Assignment
Gather up every line from the entries below that uses the word "icon".

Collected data
════════════════

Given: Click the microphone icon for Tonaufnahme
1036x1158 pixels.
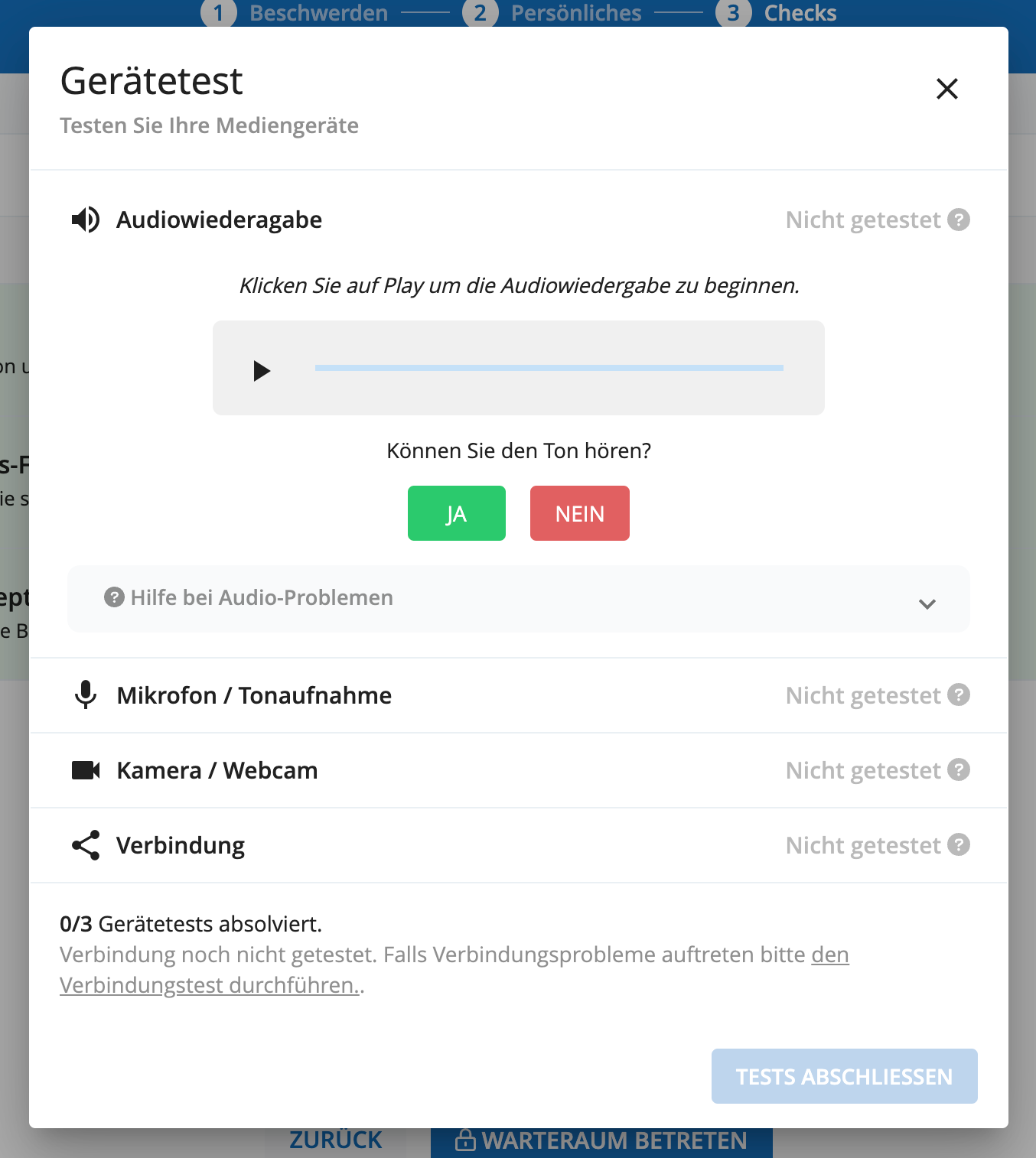Looking at the screenshot, I should 86,695.
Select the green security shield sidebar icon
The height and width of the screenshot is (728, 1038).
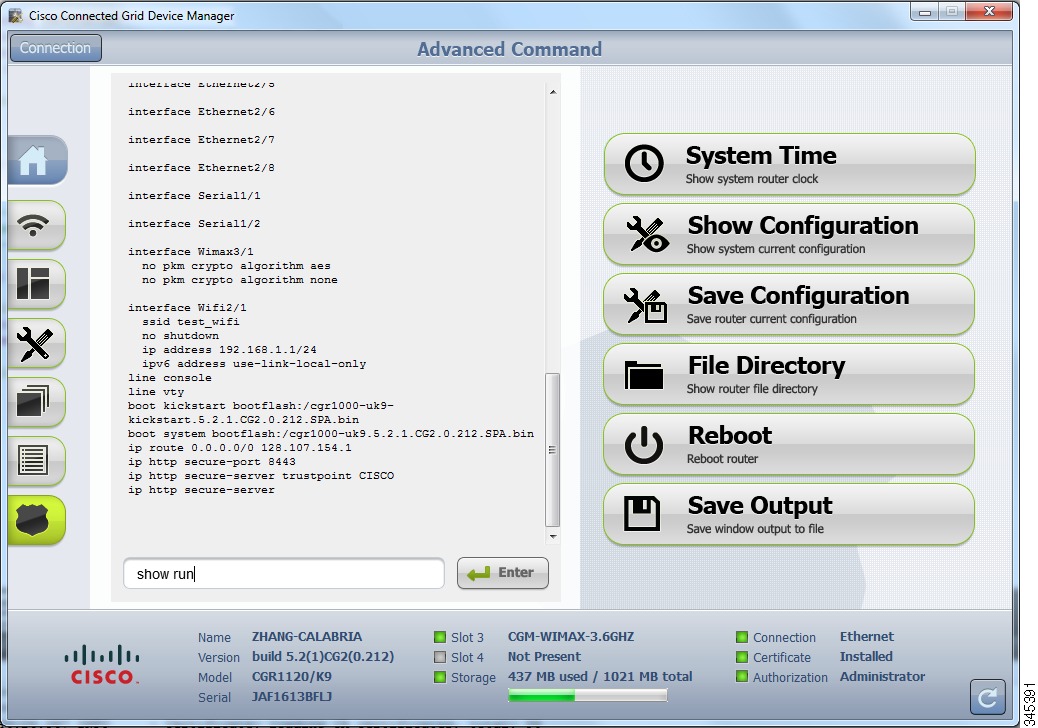(x=35, y=520)
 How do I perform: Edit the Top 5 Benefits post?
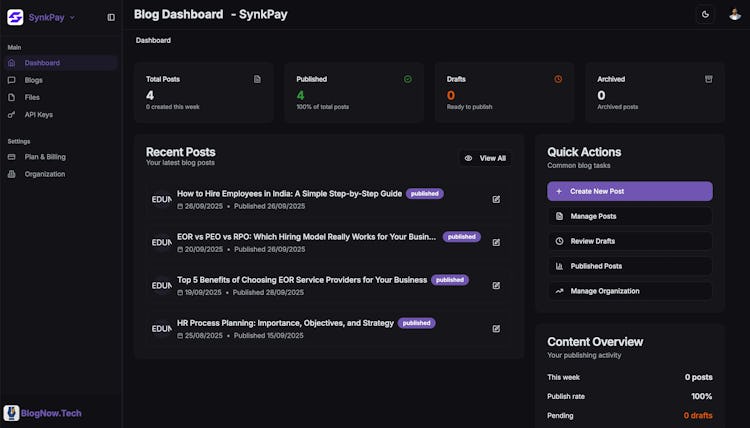(x=496, y=285)
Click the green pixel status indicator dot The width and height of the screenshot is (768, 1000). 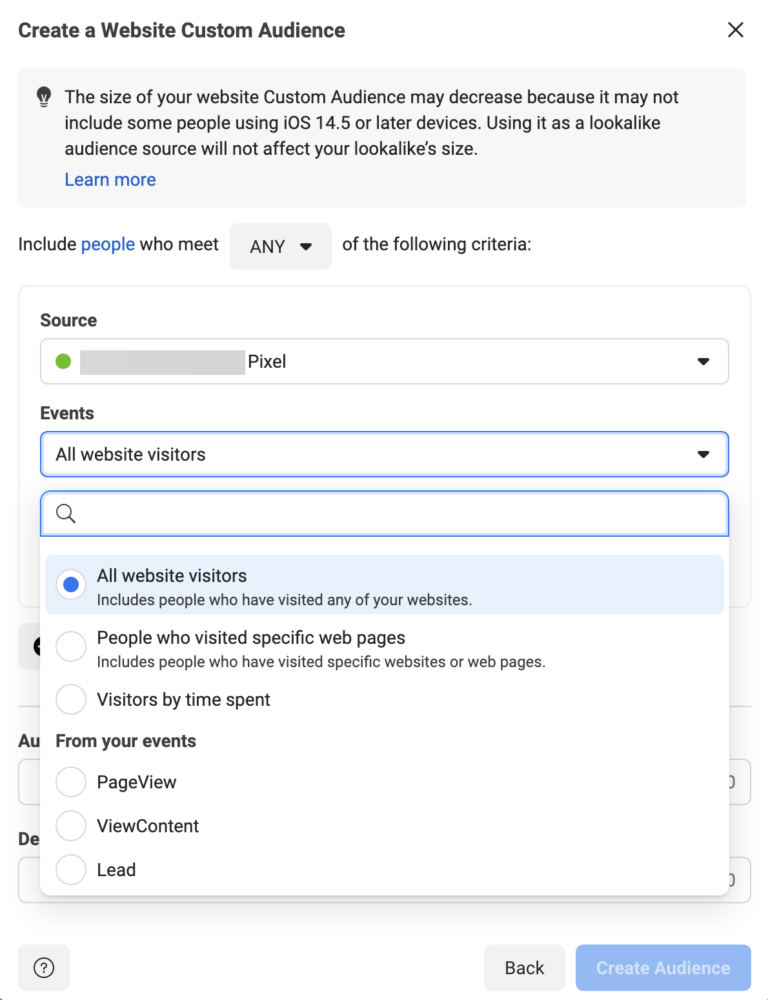coord(62,361)

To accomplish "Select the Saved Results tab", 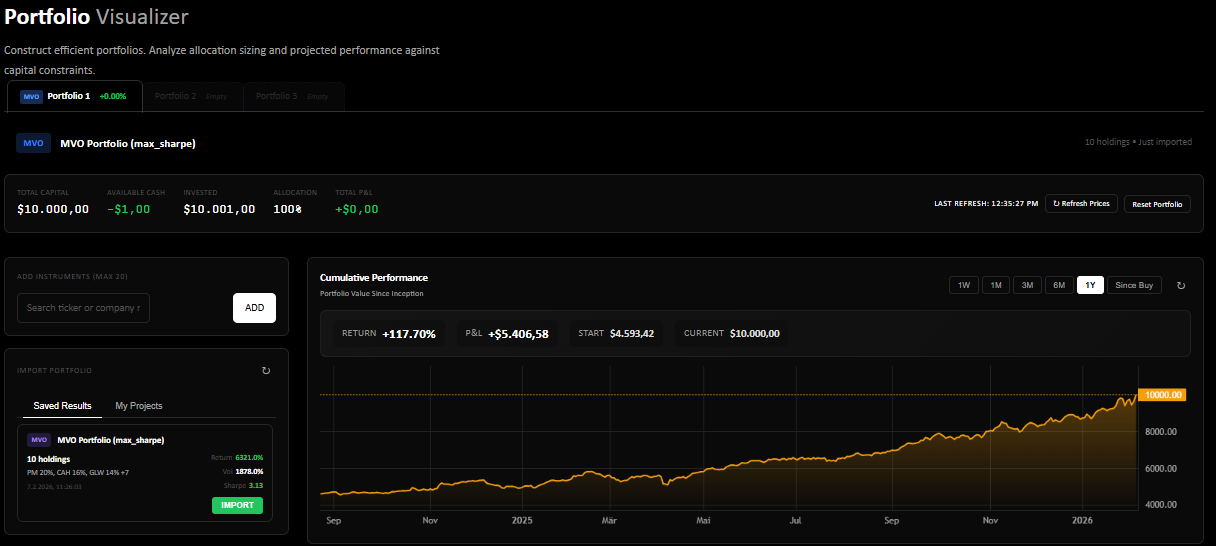I will point(62,406).
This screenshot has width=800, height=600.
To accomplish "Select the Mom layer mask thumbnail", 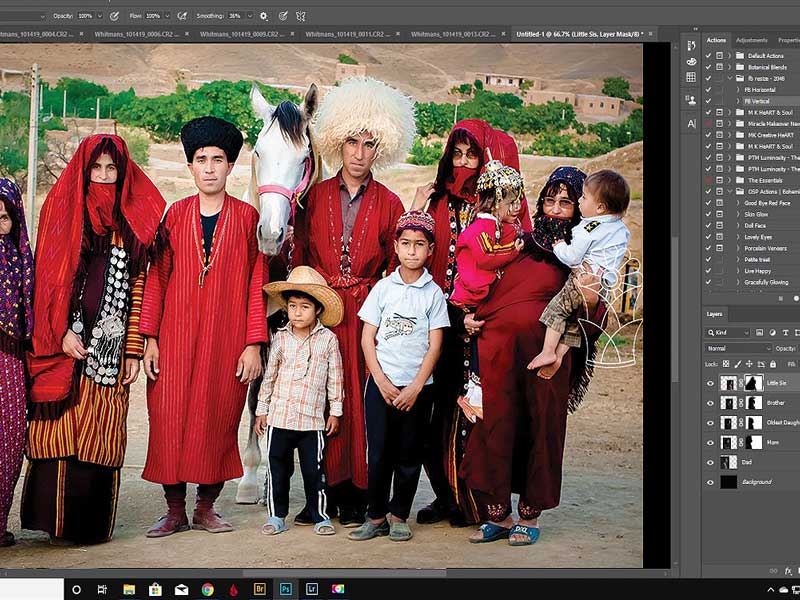I will [x=753, y=442].
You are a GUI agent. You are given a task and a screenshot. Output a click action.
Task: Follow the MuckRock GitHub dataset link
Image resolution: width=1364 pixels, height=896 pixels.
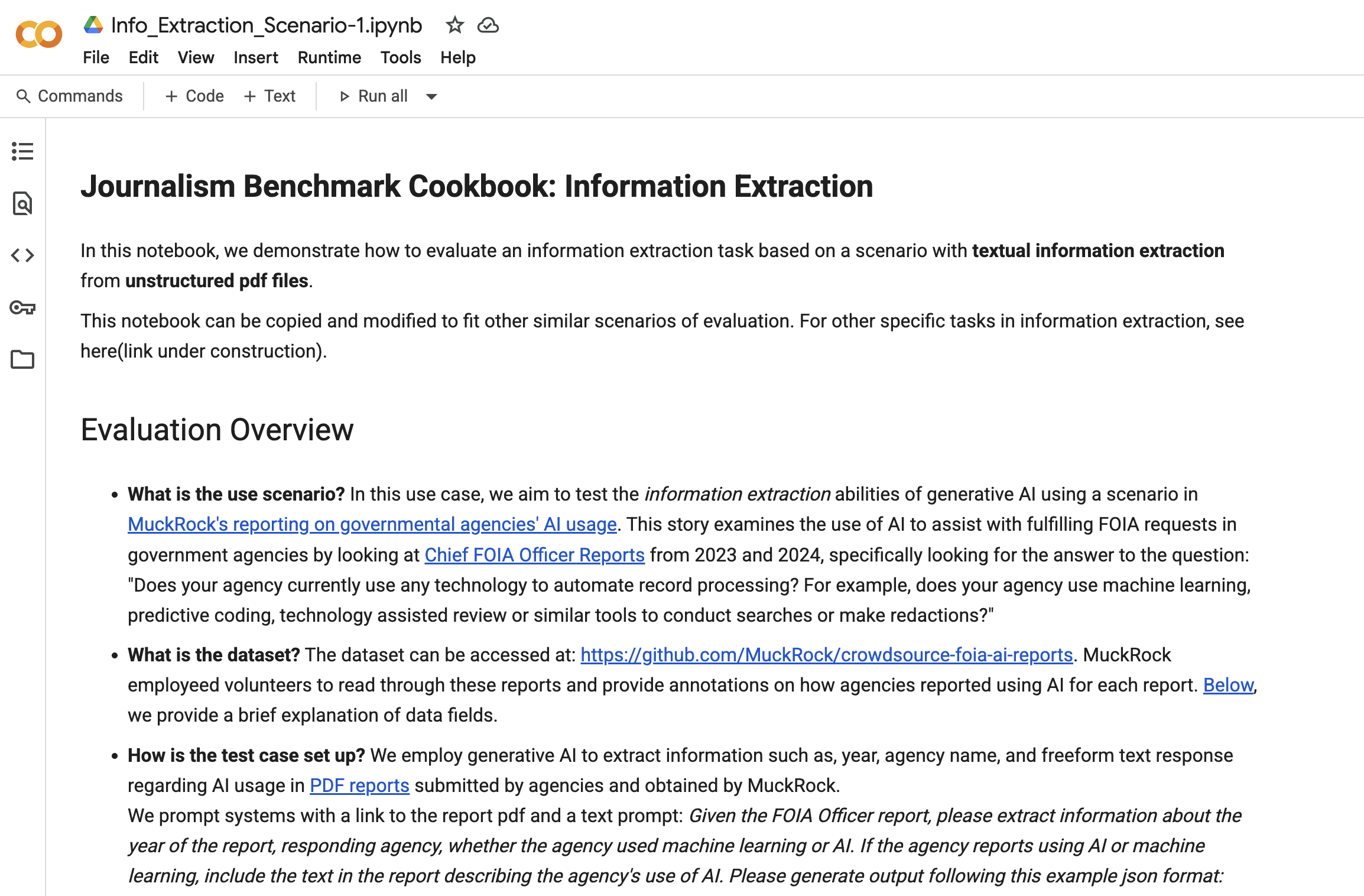(x=826, y=655)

════════════════

Expected answer
Given: Click the microphone icon for Tonaufnahme
Select the green security shield sidebar icon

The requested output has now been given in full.